« Nous vivons dans un monde où le risque que les armes nucléaires soient utilisées est plus élevé qu’il ne l’a été depuis longtemps. Certains pays modernisent leurs arsenaux nucléaires, et le danger que plus de pays se procurent des armes nucléaires est réel, comme le montre la Corée du Nord », a déclaré la présidente du comité Nobel norvégien, Berit Reiss-Andersen.

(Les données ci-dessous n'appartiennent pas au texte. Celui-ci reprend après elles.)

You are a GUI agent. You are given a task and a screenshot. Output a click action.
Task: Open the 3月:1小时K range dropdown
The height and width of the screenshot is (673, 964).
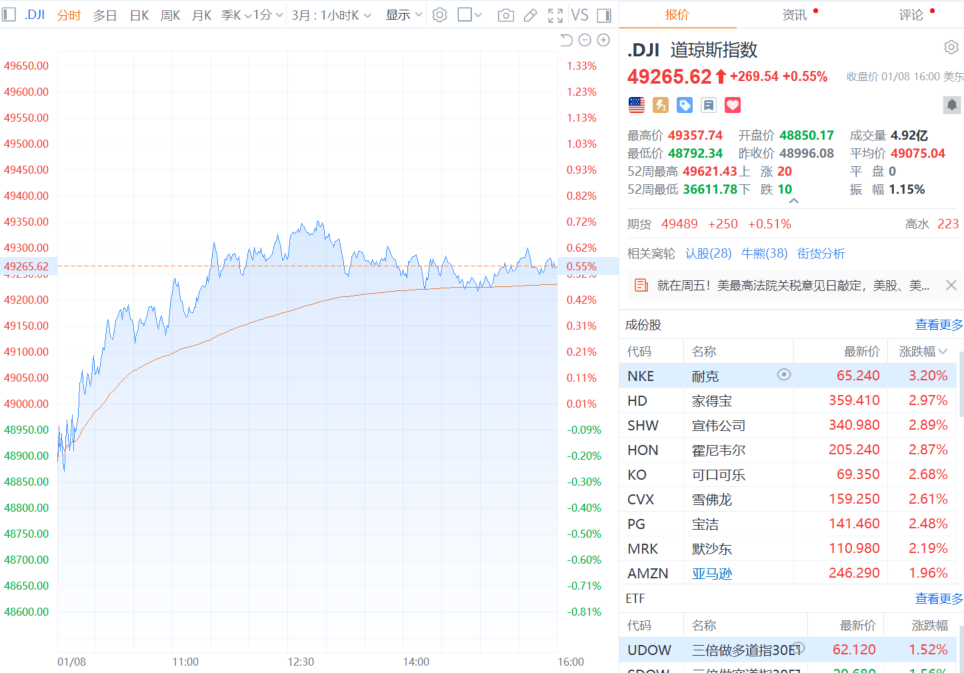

« Le Comité tient à souligner que les prochaines étapes vers la réalisation d’un monde sans armes nucléaires doivent impliquer les États dotés de l’arme nucléaire. Cette année, le prix de la Paix est donc également un appel lancé à ces États pour qu’ils engagent des négociations sérieuses en vue de la disparition progressive, équilibrée et soigneusement contrôlée de près de 15.000 armes nucléaires dans le monde », a-t-elle expliqué.
Le Réseau “Sortir du nucléaire“ salue ce prix Nobel. Celui-ci devrait interpeller les 9 Etats actuellement dotés d’armes nucléaires, dont la Corée du Nord mais aussi la France, et les amener à renoncer tous, sans exception, à ces armes de massacre et de crime contre l’humanité. La France, qui freine des quatre fers, doit changer de politique et montrer l’exemple en invitant les autres Etats nucléaires à se réunir pour négocier l’élimination de ces armes.
Une large majorité de Français (trois sur quatre d’après un sondage de l’IFOP d’octobre 2015), sont favorables à la participation de la France à l’abolition des armes nucléaires, c’est-à-dire à leur interdiction et leur élimination complète, sous un contrôle mutuel et international strict et efficace. Lors du précédent quinquennat, 126 députés et sénateurs avaient signé une Proposition de Loi organisant un référendum sur cette question.
La décision du Comité Nobel confirme que la question du désarmement est plus que jamais d’actualité.